Question:How to verify set A and set B is equivalent?

Aixleft math 120 Maple 2024
parameter set equivalence
March 08 2025
2

Hello, an interesting issue about set equivalence.

Logically, the two sets are equivalent by derivation.

The first principal case, for set A, k=0, the element values ​​are Pi/6 and 5*Pi/6, which corresponds to the case of k=0 (element value is Pi/6) and k=1 (element value is 5*Pi/6) in set B. Obviously, the k value is not one-to-one correspondence, but just a letter representing a positive integer. As for the second general case, it is the same steps I thought.

So, how to verify that the two sets are equivalent? I know Maple cannot do it in one step, but I don't know how to do it?

A := solve(sin(x) = 1/2, allsolutions = true)

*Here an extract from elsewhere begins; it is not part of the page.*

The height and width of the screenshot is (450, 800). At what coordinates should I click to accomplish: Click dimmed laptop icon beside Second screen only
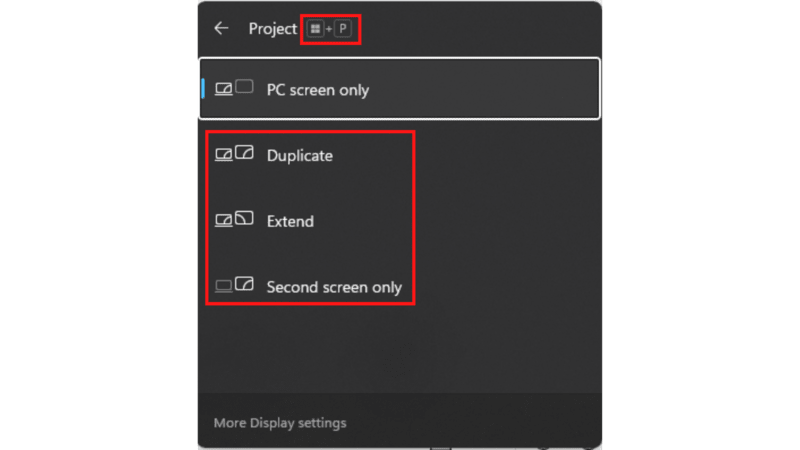click(223, 287)
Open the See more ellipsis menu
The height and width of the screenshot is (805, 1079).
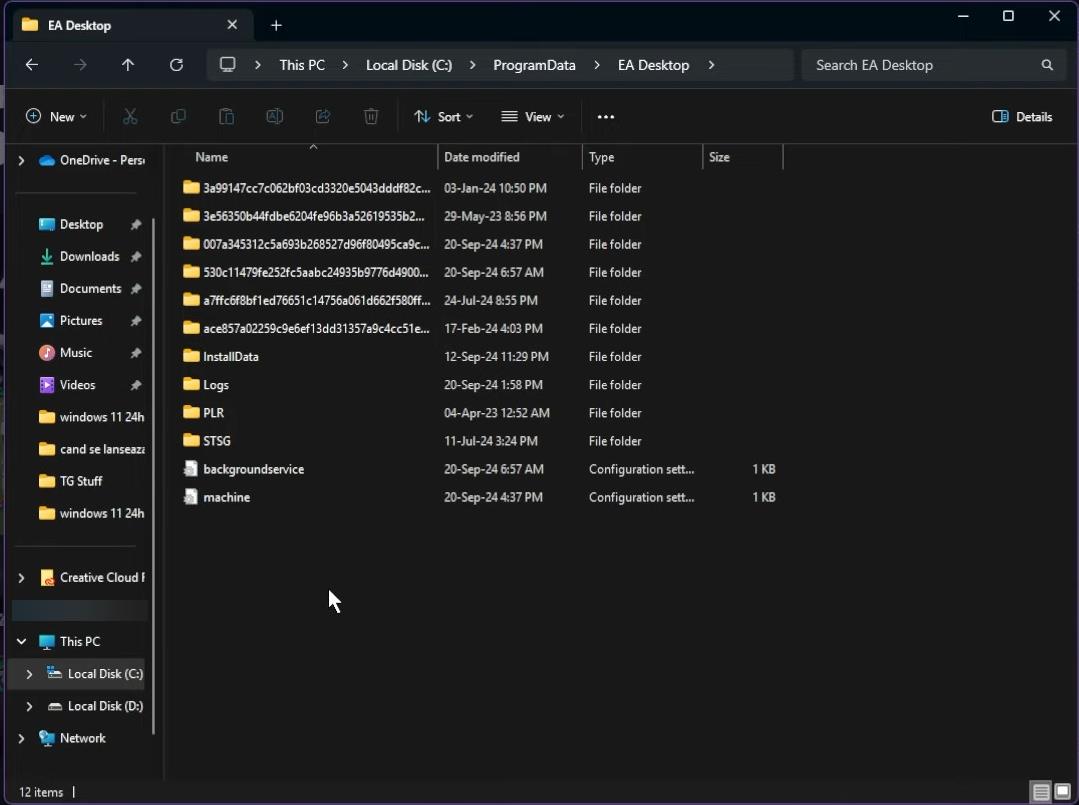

(1/6)*Pi+2*Pi*_Z5, (5/6)*Pi+2*Pi*_Z5

 (1)

A := `assuming`([`union`({(1/6)*Pi+2*k*Pi}, {Pi-(1/6)*Pi+2*k*Pi})], [k::integer])

{(1/6)*Pi+2*k*Pi, (5/6)*Pi+2*k*Pi}

 (2)

B := `assuming`([{k*Pi+(1/6)*(-1)^k*Pi}], [k::integer])

{k*Pi+(1/6)*(-1)^k*Pi}

 (3)

is(A = B)

false

 (4)

restart

alpha = 'alpha'

alpha = alpha

 (5)

solve(sin(x) = alpha, x, allsolutions = true)

2*Pi*_Z1+arcsin(alpha), -arcsin(alpha)+Pi+2*Pi*_Z1

 (6)

A := `assuming`([`union`({arcsin(alpha)+2*k*Pi}, {Pi-arcsin(alpha)+2*k*Pi})], [k::integer])

{arcsin(alpha)+2*k*Pi, Pi-arcsin(alpha)+2*k*Pi}

 (7)

B := `assuming`([{k*Pi+(-1)^k*arcsin(alpha)}], [k::integer])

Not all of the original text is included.